We’ve seen and used our fair share of these “palmtop” PCs, most of them coming from GPD or GamePad Digital, a more or less established Chinese company whose claim to local fame has been Android-based gaming handheld. For the past two years, it has successfully crowdfunded a handheld Windows 10 Gaming PC and a more conventional but tiny Windows 10/Ubuntu Linux laptop. It has even recently followed it up with second gen models.
In comparison, One Mix is lesser known but its ambition definitely isn’t. It put out a One Mix Yoga that, at first blush, looked like a GPD Pocket clone. But this one had a special trick. Like what it’s Lenovo-sounding name implies, it can bend its screen backwards to the point that the small laptop becomes a small tablet. It even had a pressure sensitive stylus to boot.
The One Mix Yoga, however, was far from being an ideal mobile PC because of its specs. The One Mix 2 Yoga fixes all that to the point that it almost sounds impossible. Intel Core m3-7Y30 processor? Check. 8 GB of RAM? Check. 256 GB PCIe SSD? Check. While that combination of specs isn’t uncommon, cramming those all into a 7-inch laptop with a 1920×1200 touch screen definitely is.

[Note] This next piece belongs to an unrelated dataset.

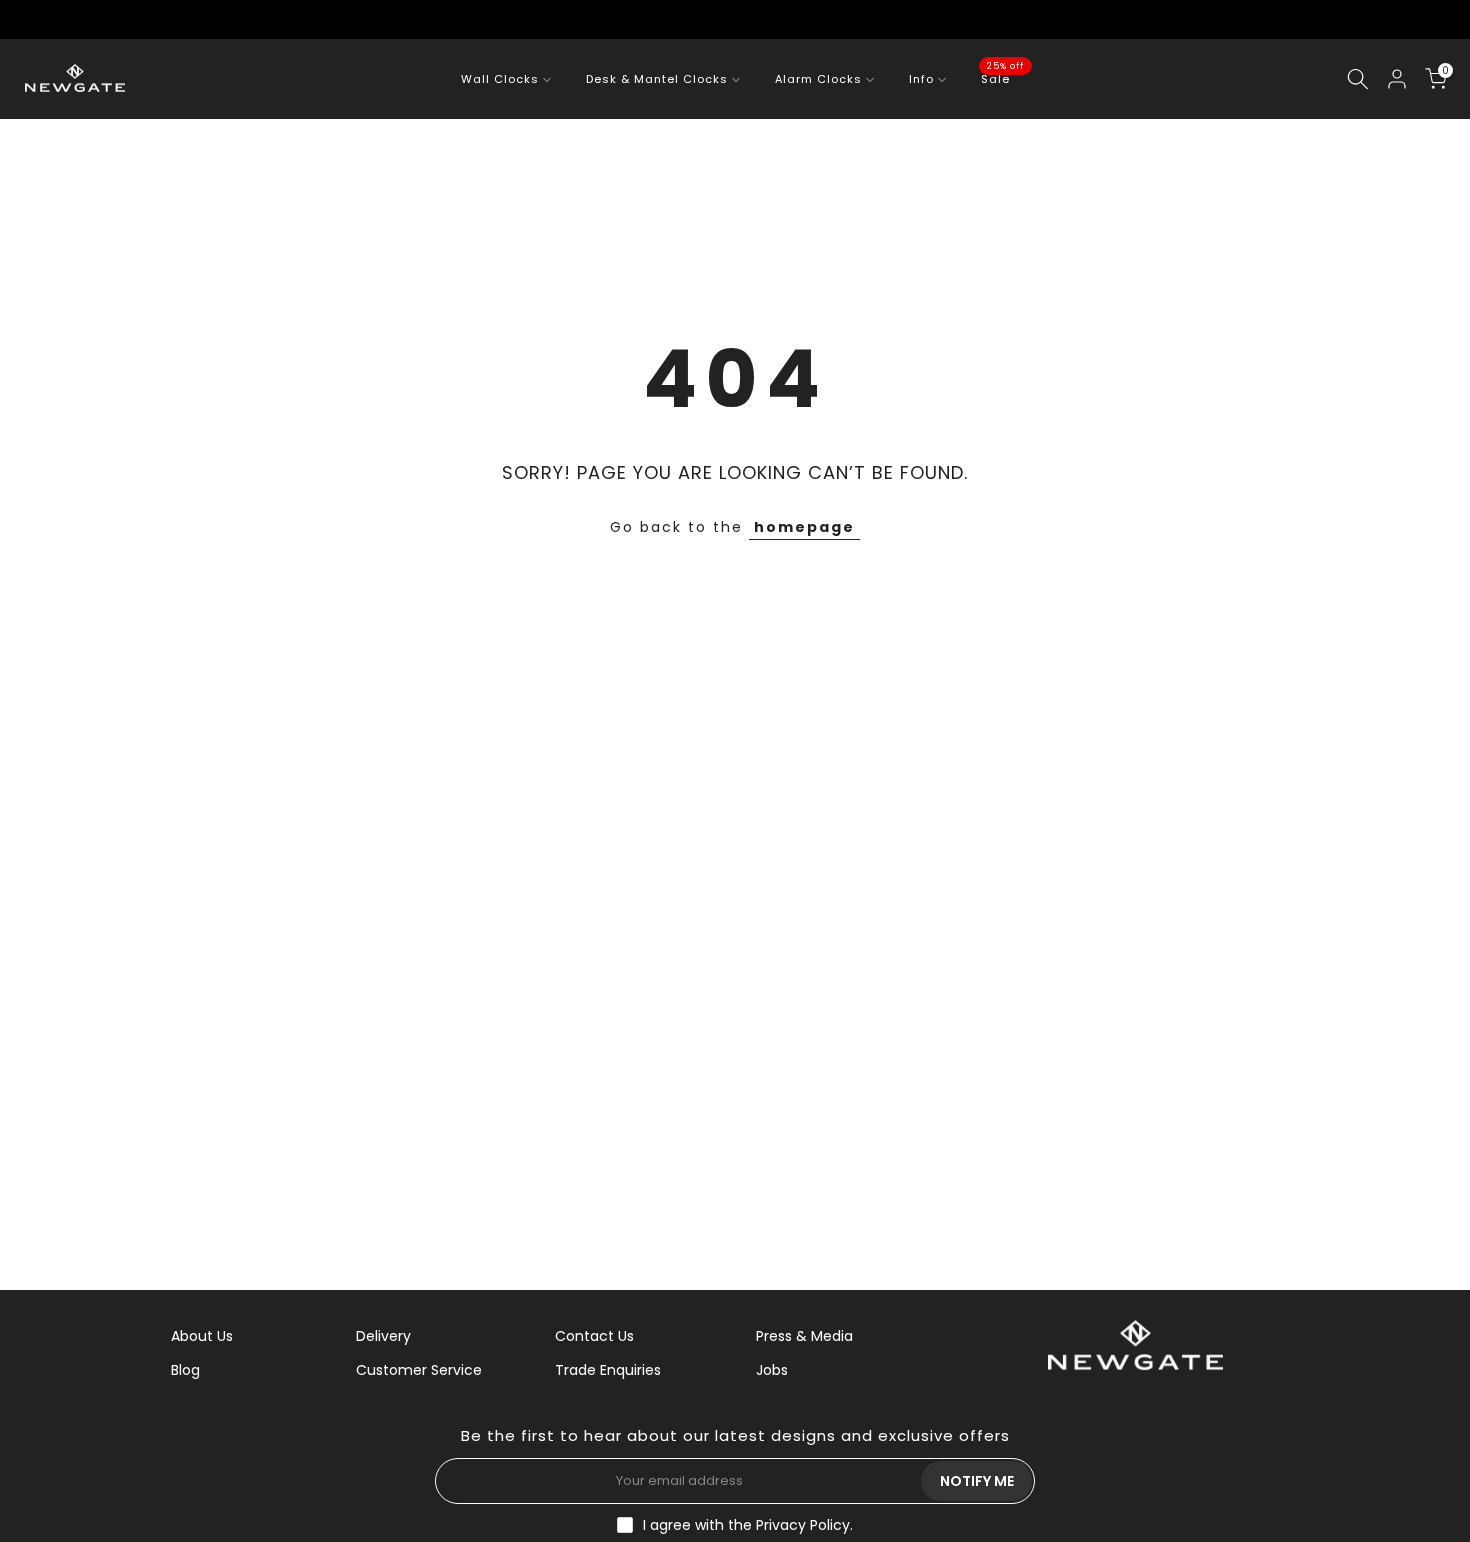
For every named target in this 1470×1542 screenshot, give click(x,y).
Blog (185, 1370)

Geekbuying has a pre-order sale for the base configuration price at $650. It’s almost easy to complain how expensive that is until you compare it with something like the Microsoft Surface Go that charges nearly the same but for much lower specs. Then again, the Surface Go comes from a reputable company. And while One Mix was able to deliver its first Yoga with barely any drama, there’s always a first time for everything.